少女は朝のベッドで見せたのと同じように眉間に皺を寄せて、今度は下から羽を持ち上げる風の助けも借りて、少しずつ、その大きな翼を広げようとしていた。まだ翼が開いたところを見た事がなかった。翼はまだ完全に開いていないにもかかわらず、既にその幅は彼女の身長を悠に越している。どれ程大きな翼なのか。そもそもこんなに大きな翼が、自分よりも背の低い少女の背中に付いているという現実に、やっと今更違和感を帯び始めた事で、背筋に冷たい水を垂らしたようなと悪寒が走る。
「ちょっ、ちょっと!」
咄嗟になんて声をかければいいのかわからない。ただ、翼に集中している彼女の耳には尚更僕の言葉なんて入らない事はわかる。翼がいい加減に風を受け止め始めて、首に回されていた腕が離れたと思った瞬間から、みるみるうちに右腕に乗っていた体重が軽くなっていく。今目の前で少女が飛ぼうとしている。きっと飛び立ったら、風に乗って、見果てぬ大地の先、地平線のさらに奥へと消え失せてしまうのだろうか。

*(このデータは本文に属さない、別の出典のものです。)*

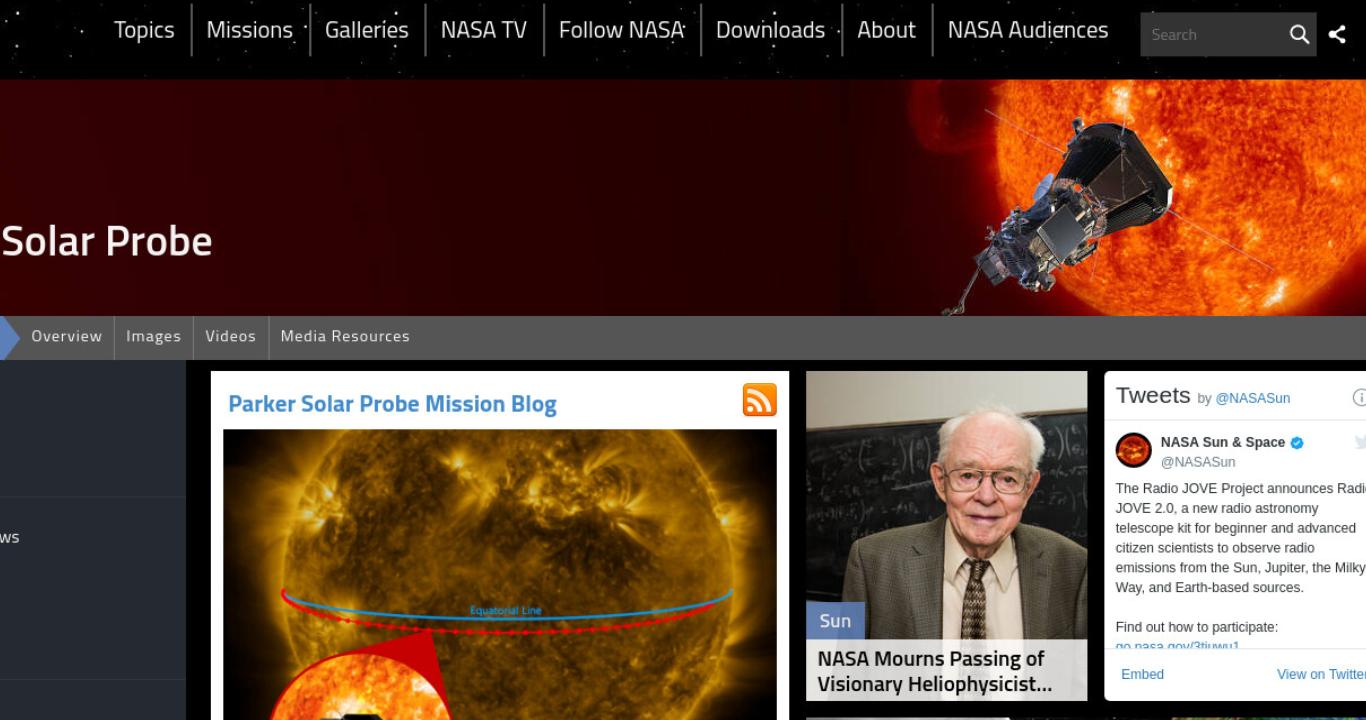Image resolution: width=1366 pixels, height=720 pixels.
Task: Open the Topics menu
Action: (144, 30)
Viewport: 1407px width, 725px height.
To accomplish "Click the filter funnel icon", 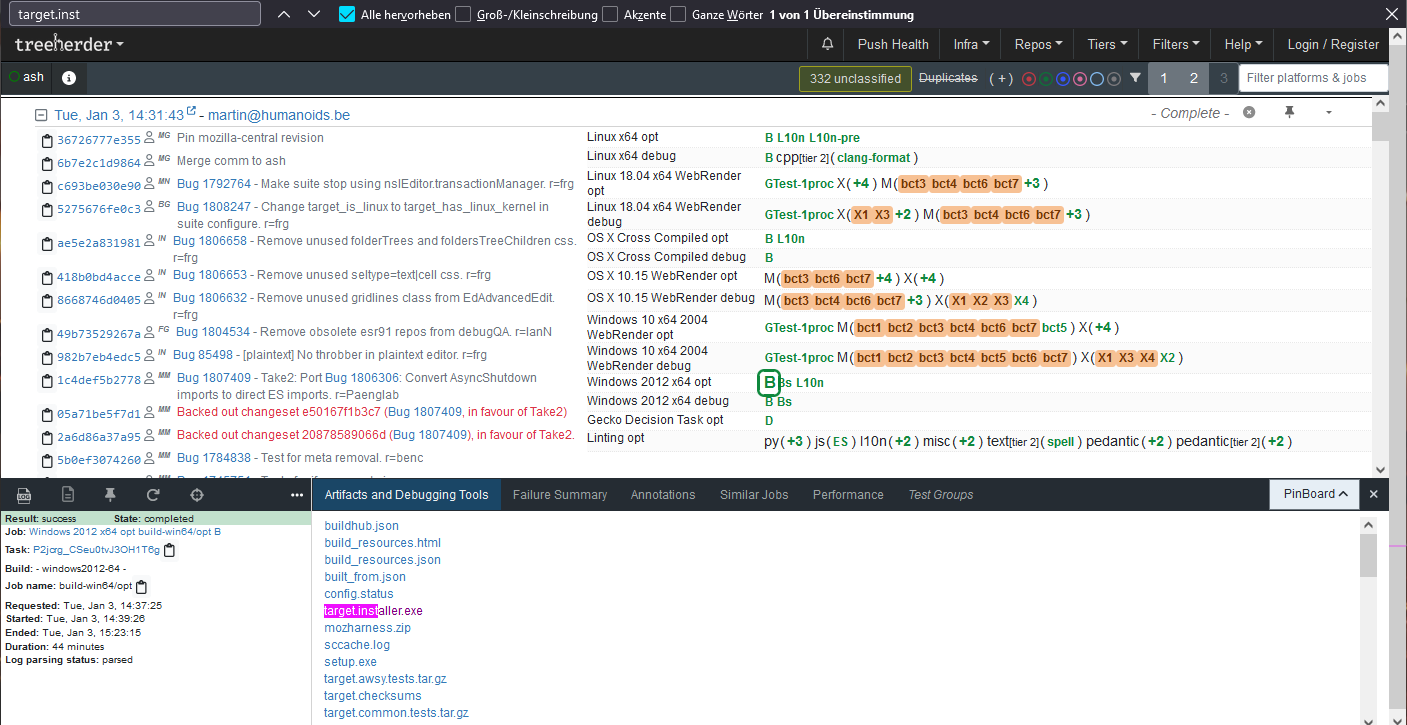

そう思った矢先、一しきり吹き付けて満足したかのように、風の波は引いていった。一瞬は完全にこの腕から消えた少女の重みも、どんどん戻ってきて、しまいには開き気味の翼でバランスを失いヨロヨロと転げ落ちそうになった身体を抱き直してやる。再び首に回された腕からは少女の少し不機嫌そうな高い唸り声が伝わって、風の中の緊張と集中で伸びていた背筋もまた、頭に寄りかかるように丸まってしまった。
「気長に練習しよう。足も治さないと。」
それっきり、少女は散歩の間黙りこくってしまった。